-- Stored data --
# # #

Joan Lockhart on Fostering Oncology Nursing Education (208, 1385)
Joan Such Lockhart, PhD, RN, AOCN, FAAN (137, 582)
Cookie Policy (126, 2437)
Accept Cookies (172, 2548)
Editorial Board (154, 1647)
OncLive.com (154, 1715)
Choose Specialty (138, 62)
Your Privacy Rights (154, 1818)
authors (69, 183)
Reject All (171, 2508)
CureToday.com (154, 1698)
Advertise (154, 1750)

# # #

-- TASK TO COMPLETE --
Lines containing the word "Lockhart" are to be pulled from the records and copied.

-- EXERCISE OUTPUT --
Joan Lockhart on Fostering Oncology Nursing Education (208, 1385)
Joan Such Lockhart, PhD, RN, AOCN, FAAN (137, 582)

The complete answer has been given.